Les trouvailles en Italie et en Espagne sont pareillement
datées ;
- noter qu’ils sont soufflés dans un verre olivâtre
probablement originaire d’Égypte (groupe 1 des
travaux des archéomètres français ou
groupe HIMT) ;
- s’interroger sur l’origine géographique
de ces objets et sur leur fonction.
Ces fioles d’aspect très particulier et de capacité
réduite semblent assez bien diffusées en Occident,
mais les attestations sont concentrées sur le littoral
méditerranéen. Elles ont été très
vraisemblablement importées pour leur contenu (produit
comestible, huile parfumée ? ingrédient pharmaceutique
?) ou peut-être ramenées lors de voyages, à
titre de souvenir.
De rares pièces portent une marque. La bouteille découverte
à Karanis possède sous le fond une croix monogrammatique.

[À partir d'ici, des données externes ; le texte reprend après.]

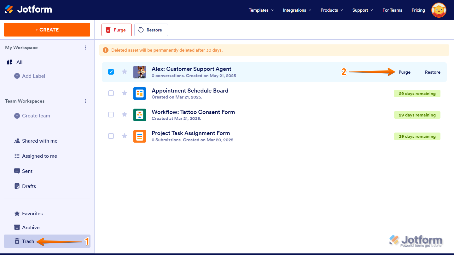Click the orange CREATE button
The image size is (454, 255).
[x=47, y=29]
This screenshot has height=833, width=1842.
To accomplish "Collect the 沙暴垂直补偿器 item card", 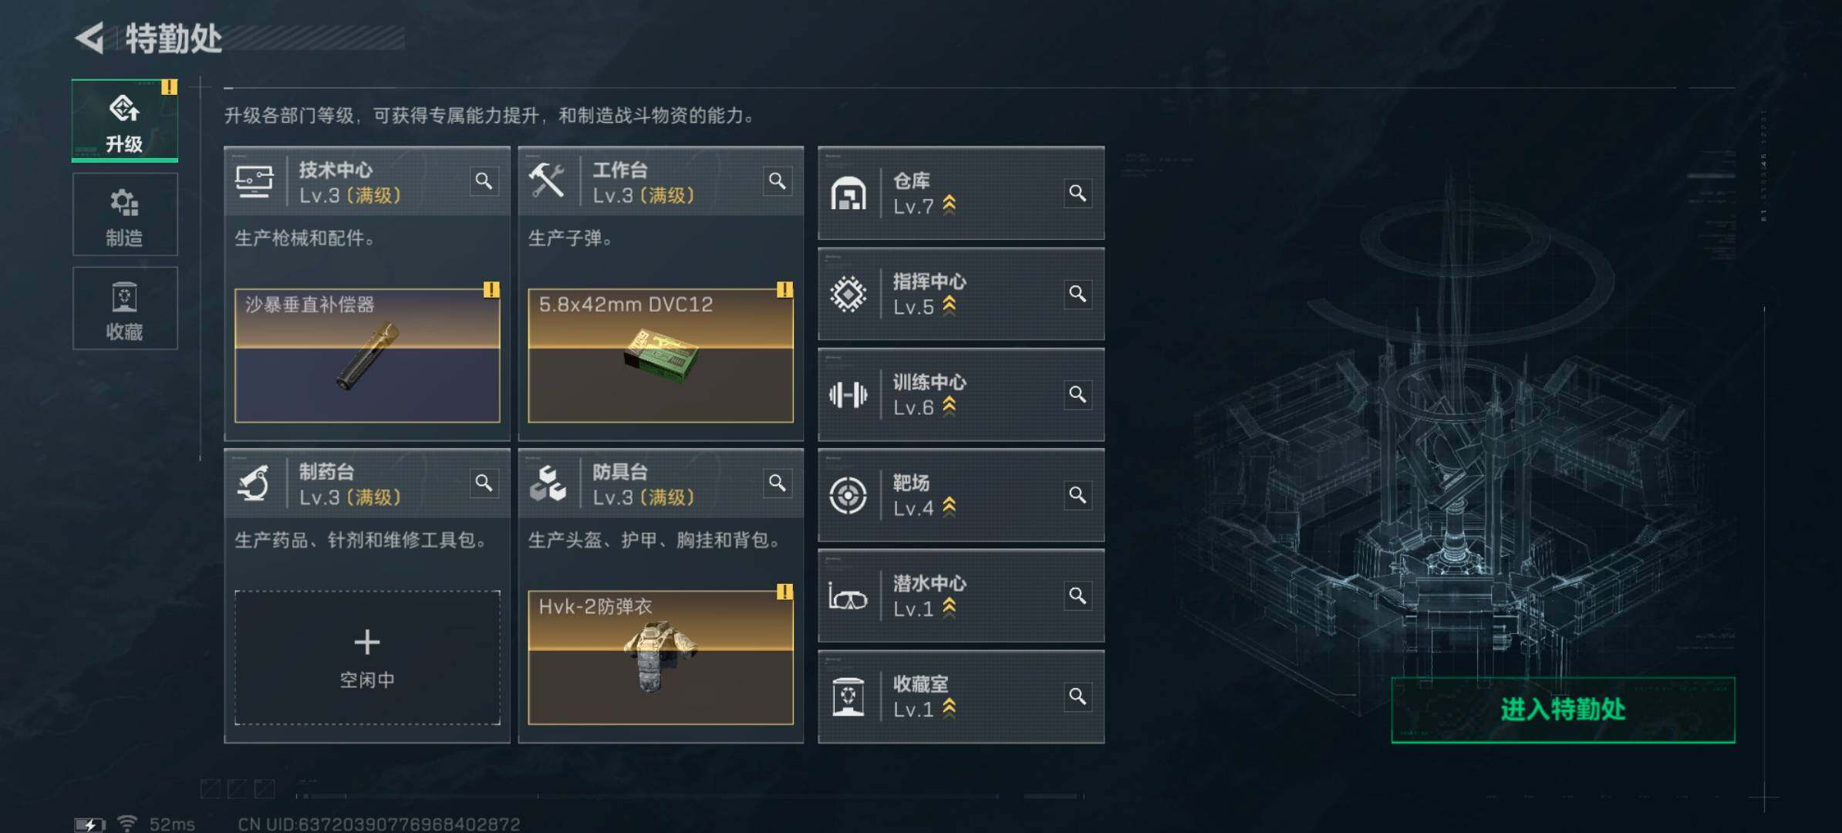I will click(367, 356).
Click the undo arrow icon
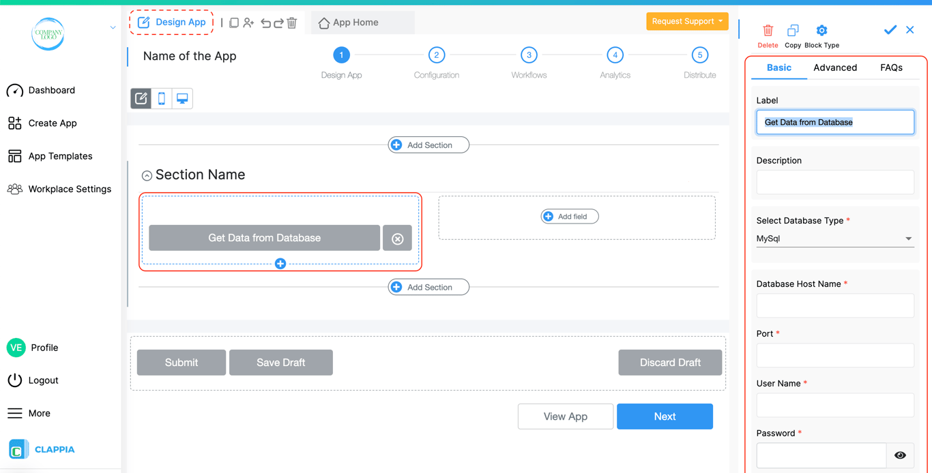The height and width of the screenshot is (473, 932). click(x=265, y=23)
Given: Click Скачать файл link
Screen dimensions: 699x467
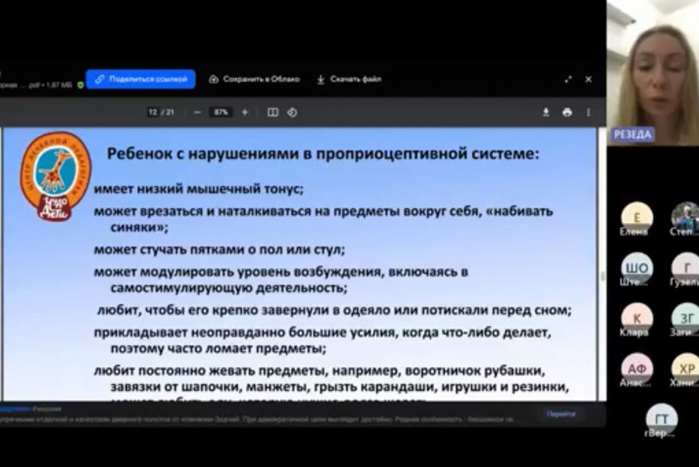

La marque sur la pièce récemment exhumée
à Arles est difficile à lire. Il pourrait s’agir
d’un omega. Ces marques « chrétiennes »
pourraient-elles donner un sens au contenu ou au contenant
? (conditionnement d’un produit utilisé au sein
de l’Église, bouteille destinée à
contenir de l’huile ou de l’eau bénite
et ramenée par des pèlerins ?) .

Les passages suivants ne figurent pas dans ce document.